2) Davacılar vekili dava dilekçesinde; dava konusu taşınmazın 2007 yılında davalılar tarafından ekilmek suretiyle kullanıldığını, hasattan sonra ise çıkan üründen verilmediğini, davalıların daha sonraki yıllarda (en son 2011 yılında olmak üzere) söz konusu gayrimenkulü ekip biçtiğini, ancak hasat edilen ürünün bedelinin davacılara verilmediğini, bu nedenle 2007, 2008, 2009, 2010, 2011 yıllarında uğradıkları zararın giderilmesi gerektiğini hasat döneminin temmuz ayı olduğunu, hükmedilecek ecrimisilin her yılın temmuz ayının son gününden itibaren faizi ile ödenmesini talep etmiştir. Yine davacı vekili tarafından verilen 22.04.2014 havale tarihli dilekçede ise davalıların 2007 yılından itibaren en son 2011 yılında olmak üzere tüm yıllar nadasa bırakılmaksızın ekildiğini, 2012 yılı ecrimisil bedelinin hesaplanmamasının doğru olmadığını en son 2011 yılında ekim yapıldığını ve 2012 yılında hasat ettiklerini, 2011 yılından kastın ekim ayı olarak anlaşılması gerektiğini, aksi halde ise bu yönde dava dilekçesini ıslah ettiğini beyan etmiştir.
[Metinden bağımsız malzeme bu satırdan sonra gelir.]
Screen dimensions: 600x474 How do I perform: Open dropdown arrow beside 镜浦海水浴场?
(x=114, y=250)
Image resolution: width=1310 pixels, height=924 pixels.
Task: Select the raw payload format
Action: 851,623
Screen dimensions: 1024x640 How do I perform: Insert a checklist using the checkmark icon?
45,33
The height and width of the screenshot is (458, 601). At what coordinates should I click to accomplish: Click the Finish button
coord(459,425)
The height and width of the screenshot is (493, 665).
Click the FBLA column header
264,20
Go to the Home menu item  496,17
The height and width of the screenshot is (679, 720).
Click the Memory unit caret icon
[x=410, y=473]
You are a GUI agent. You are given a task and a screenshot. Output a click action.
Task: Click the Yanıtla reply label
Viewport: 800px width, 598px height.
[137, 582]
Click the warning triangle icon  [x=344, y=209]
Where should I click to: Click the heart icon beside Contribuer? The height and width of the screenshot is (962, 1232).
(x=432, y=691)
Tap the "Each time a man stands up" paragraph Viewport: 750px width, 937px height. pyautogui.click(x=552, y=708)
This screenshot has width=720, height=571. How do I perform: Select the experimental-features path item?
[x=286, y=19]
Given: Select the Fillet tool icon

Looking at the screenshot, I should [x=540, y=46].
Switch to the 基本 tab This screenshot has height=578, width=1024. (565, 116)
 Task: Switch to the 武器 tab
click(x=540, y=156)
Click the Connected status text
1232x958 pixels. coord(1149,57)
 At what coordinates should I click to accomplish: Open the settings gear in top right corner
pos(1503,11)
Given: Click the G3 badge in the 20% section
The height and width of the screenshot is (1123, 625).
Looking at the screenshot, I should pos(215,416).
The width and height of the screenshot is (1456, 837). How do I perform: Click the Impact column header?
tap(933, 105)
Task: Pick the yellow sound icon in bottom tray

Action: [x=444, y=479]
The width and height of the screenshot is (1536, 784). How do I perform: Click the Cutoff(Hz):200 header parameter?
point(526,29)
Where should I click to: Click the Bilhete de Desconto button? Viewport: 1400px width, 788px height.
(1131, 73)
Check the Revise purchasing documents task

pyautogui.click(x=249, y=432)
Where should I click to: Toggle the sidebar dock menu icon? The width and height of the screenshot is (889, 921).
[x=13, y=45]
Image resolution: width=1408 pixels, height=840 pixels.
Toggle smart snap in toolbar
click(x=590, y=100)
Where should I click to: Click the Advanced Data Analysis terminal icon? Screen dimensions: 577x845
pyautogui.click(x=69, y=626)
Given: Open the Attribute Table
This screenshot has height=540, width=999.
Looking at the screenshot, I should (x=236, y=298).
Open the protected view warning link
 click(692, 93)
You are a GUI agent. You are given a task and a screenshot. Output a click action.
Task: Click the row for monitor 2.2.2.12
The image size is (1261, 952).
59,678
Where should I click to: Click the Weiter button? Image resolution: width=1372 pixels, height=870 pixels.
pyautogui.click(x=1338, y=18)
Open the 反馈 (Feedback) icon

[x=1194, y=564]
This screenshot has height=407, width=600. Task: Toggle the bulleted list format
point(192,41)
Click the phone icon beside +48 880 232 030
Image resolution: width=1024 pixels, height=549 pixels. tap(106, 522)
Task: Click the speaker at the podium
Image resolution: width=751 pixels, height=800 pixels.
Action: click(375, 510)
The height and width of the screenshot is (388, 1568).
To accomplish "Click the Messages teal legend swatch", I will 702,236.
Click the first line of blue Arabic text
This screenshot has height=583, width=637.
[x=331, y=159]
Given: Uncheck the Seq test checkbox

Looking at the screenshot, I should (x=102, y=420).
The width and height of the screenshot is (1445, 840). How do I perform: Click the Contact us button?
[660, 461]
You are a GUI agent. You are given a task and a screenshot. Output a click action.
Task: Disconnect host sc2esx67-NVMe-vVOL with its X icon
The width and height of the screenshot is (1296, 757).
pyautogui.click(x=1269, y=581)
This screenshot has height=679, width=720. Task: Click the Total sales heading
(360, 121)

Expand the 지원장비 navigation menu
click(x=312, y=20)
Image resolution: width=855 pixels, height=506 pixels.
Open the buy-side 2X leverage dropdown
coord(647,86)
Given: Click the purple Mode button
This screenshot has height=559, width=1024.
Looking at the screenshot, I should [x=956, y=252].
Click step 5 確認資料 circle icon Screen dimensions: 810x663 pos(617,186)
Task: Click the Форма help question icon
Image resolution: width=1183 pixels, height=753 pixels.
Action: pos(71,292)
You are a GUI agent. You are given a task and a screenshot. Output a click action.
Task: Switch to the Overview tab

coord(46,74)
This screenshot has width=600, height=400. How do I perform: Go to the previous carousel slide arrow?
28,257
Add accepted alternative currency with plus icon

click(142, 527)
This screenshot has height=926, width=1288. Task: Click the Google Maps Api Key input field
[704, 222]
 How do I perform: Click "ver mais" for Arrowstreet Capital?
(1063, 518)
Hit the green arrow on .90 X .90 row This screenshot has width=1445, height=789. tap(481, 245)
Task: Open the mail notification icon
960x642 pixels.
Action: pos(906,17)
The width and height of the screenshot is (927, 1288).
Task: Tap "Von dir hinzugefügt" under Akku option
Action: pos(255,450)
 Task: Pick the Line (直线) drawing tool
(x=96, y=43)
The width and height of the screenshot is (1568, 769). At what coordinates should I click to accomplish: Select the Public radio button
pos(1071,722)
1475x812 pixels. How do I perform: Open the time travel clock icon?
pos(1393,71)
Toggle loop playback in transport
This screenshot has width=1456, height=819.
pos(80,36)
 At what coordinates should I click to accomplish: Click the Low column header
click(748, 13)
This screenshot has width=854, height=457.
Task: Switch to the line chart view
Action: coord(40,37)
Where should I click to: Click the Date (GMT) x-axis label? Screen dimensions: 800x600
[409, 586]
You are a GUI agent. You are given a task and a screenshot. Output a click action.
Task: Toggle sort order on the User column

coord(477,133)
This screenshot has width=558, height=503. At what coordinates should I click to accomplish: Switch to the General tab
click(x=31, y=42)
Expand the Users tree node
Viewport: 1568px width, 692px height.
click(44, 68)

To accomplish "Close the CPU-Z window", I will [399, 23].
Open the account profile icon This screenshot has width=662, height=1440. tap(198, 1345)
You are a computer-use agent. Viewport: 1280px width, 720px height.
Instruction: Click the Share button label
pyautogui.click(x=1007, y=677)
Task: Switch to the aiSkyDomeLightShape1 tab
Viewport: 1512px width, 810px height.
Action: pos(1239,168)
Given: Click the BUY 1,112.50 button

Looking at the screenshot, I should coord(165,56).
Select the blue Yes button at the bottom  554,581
Görüldüğü üzere davacı vekili hesaplama yapılırken ekim yapılan yılları kastetmek suretiyle hesaplama yapılmasını talep etmiş olup mahkemenin hükme esas aldığı 18.03.2014 tarihli, 24.03.2014 havale tarihli … bilirkişi raporunda ise davacının dava dilekçesinde belirttiği yılların hasat yılları olarak dikkate alındığını ve nadasa bırakıldığı yılların da buna göre belirlendiği bir hesaplama yapıldığı anlaşılmakta olup yapılan hesaplama gerek dava dilekçesinde gerekse daha sonra verilen açıklama dilekçesinde talep edilen dönemlere ilişkin değildir. O halde Mahkemece Ekim 2007- Temmuz 2008, Ağustos 2008-Temmuz 2009, Ağustos 2009- Temmuz 2010, Ağustos 2010-Temmuz 2011, Ağustos 2011-Temmuz 2012 dönemleri için 5 yıllık ecrimisil hesaplaması yapılması gerekirken az yukarıda belirtilen bilirkişi raporundaki dönemler dikkate alınmak suretiyle yazılı şekilde hüküm kurulması doğru değildir. Mahkemece yapılması gereken iş; yukarıda açıklanan dönemlere ilişkin yeniden bilirkişi raporu alınarak iddia ve savunmalar çerçevesinde toplanmış ve toplanacak delillere göre bir karar verilmelidir.
SONUÇ: Yukarıda 2. bentte açıklanan nedenlerle davacılar vekilinin temyiz itirazlarının kabulüne, usul ve yasaya aykırı olan hükmün 6100 sayılı HMK’nin Geçici 3. maddesi yollamasıyla 1086 sayılı HUMK’un 428. maddesi uyarınca BOZULMASINA, davacılar vekilinin sair temyiz itirazlarının yukarıda 1.bentte açıklanan sebeplerle reddine, taraflarca HUMK’un 440/I maddesi gereğince Yargıtay Daire ilamının tebliğinden itibaren ilama karşı 15 gün içinde karar düzeltme isteğinde bulunulabileceğine ve peşin harcın istek halinde temyiz edene iadesine 14.01.2019 tarihinde oy birliğiyle karar verildi.